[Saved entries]
↓
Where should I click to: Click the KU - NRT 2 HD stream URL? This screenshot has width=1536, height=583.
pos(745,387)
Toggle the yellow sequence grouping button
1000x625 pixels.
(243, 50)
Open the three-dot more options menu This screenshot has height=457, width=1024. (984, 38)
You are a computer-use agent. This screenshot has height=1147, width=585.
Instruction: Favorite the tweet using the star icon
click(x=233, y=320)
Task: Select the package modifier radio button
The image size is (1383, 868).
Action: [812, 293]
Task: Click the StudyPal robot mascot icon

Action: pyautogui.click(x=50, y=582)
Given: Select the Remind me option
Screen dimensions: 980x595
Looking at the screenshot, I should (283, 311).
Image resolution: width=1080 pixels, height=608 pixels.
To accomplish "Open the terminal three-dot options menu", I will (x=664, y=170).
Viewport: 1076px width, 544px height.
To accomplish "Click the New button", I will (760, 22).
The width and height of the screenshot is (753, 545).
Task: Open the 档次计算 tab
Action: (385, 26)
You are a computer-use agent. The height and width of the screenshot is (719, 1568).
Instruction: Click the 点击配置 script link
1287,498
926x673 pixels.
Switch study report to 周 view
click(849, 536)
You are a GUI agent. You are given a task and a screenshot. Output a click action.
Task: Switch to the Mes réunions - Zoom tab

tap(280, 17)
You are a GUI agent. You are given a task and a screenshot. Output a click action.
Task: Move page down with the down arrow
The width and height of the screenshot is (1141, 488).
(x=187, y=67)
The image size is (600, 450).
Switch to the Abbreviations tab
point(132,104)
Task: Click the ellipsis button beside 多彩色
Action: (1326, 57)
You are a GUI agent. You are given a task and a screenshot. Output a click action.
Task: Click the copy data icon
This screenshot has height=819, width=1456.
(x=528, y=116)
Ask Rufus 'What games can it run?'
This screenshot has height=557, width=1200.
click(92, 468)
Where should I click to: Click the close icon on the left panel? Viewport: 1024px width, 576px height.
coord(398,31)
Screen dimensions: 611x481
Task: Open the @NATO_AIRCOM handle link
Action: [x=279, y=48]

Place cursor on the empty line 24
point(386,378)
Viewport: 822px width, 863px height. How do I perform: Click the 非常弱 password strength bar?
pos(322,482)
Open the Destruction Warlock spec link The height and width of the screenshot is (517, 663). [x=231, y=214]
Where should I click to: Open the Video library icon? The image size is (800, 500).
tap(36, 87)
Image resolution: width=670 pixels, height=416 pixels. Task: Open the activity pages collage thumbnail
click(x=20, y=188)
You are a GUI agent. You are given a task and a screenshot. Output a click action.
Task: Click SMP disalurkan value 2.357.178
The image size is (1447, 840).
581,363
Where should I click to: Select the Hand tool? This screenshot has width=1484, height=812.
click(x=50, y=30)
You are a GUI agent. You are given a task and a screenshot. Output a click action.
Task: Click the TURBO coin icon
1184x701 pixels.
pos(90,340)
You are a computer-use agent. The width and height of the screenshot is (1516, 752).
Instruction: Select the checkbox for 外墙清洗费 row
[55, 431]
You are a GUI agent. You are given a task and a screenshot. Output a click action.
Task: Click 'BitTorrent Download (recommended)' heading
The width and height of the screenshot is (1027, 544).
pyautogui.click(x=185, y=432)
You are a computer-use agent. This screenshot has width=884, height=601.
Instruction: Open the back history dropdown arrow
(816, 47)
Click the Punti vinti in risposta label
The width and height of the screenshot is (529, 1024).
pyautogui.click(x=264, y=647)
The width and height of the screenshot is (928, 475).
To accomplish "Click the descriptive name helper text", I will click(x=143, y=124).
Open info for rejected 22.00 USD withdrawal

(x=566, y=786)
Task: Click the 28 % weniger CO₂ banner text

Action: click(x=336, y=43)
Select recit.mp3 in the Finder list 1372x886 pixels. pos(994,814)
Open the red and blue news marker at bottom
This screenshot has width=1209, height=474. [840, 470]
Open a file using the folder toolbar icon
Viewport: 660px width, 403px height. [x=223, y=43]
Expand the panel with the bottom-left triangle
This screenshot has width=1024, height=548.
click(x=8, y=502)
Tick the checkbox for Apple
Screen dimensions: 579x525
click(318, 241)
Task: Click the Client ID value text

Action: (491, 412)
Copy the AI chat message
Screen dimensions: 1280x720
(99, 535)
↑
▶ [Exercise] Among the entries above, locate the lines containing "Task: Click SMP disalurkan value 2.357.178" and "has width=884, height=601.", and transcribe exactly those two lines and all lines between.

▶ [Exercise solution]
Task: Click SMP disalurkan value 2.357.178
The image size is (1447, 840).
581,363
Where should I click to: Select the Hand tool? This screenshot has width=1484, height=812.
click(x=50, y=30)
You are a GUI agent. You are given a task and a screenshot. Output a click action.
Task: Click the TURBO coin icon
1184x701 pixels.
pos(90,340)
You are a computer-use agent. The width and height of the screenshot is (1516, 752).
Instruction: Select the checkbox for 外墙清洗费 row
[55, 431]
You are a GUI agent. You are given a task and a screenshot. Output a click action.
Task: Click 'BitTorrent Download (recommended)' heading
The width and height of the screenshot is (1027, 544).
pyautogui.click(x=185, y=432)
You are a computer-use agent. This screenshot has width=884, height=601.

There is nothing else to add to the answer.